The conviction of the unreliability of the Rakowsky's information has become better grounded after familiarization with the Russian archive documents. Among the instructions of the Russian Naval Minister N.K. Krabbe to A.A. Popov related to the activities of the Russian Squadron in the Pacific and the anticipated was against England and France there is no directions on actions against Australia. Moreover, it is clear from the letter from N.K. Krabbe to A.A. Popov (14.10.1863) that the Russian Minister considered the navigation of "Bogatyr" to Australia and Oceania only as "geographical" which could be useful for the "education of our sailors".


In the archive correspondence related to the Zbyshewsky's desertion there is no evidence of stealing of secret documents by him either. And all this happened under the circumstances of the first case of desertion of a Russian Naval Officer which was studied very thoroughly by the Government officialdom. Tsar Alexander II wrote his own resolution on the report about the Zbyshewsky's desertion: "Very sad". Such a melancholic reaction would not have taken place had the deserter stolen any secret documents as well.

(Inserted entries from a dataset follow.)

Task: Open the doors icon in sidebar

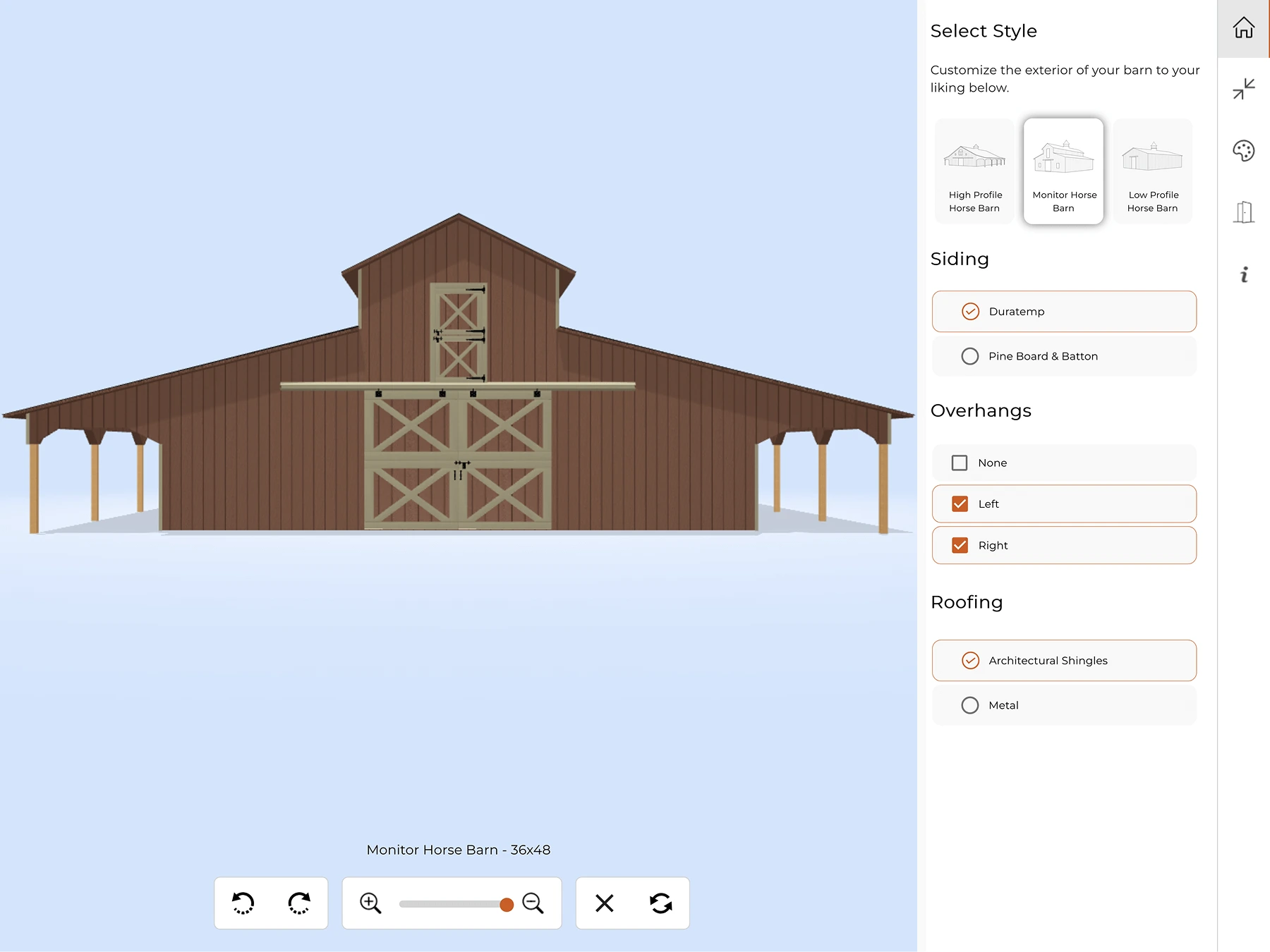Action: click(x=1243, y=212)
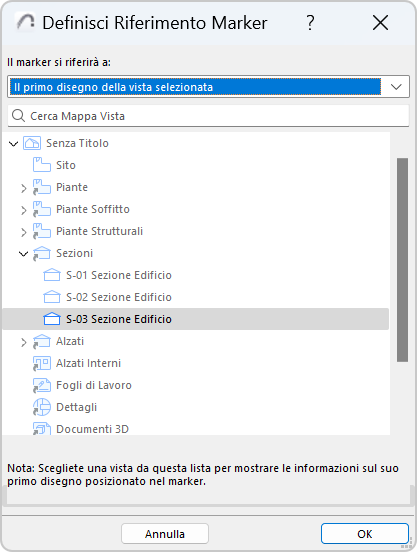
Task: Click the Dettagli detail icon
Action: (42, 407)
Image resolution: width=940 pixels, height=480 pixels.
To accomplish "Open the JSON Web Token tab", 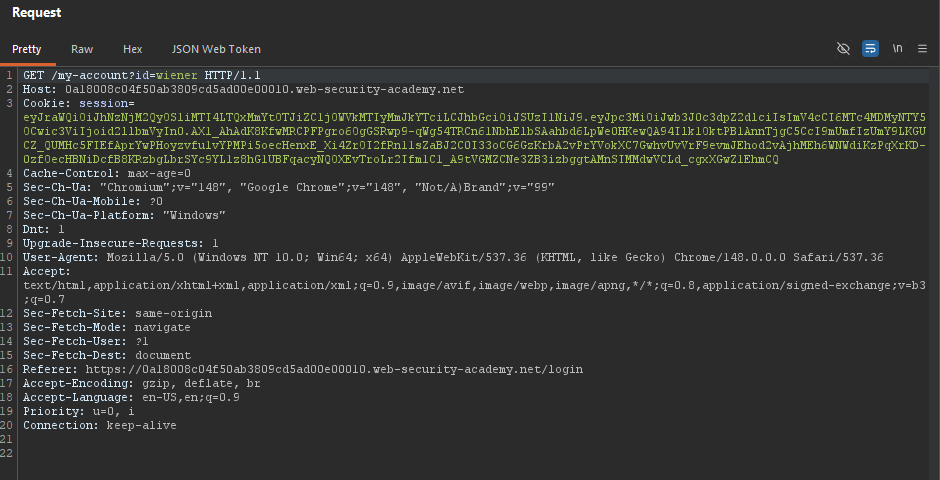I will [x=216, y=49].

Assertions of the espionage character of the visit of "Bogatyr" to Australia and presence of a secret plan of attack on the fifth continent in A.A. Popov's possession were certainly a fabrication. The visit of "Bogatyr" was a one of "good will" and bore no threat to the security of the colonies.


Russkie moriaki i puteshestvenniki v Avstralii. Compiled by E.V. Govor and A.Ya. Massov. 1993.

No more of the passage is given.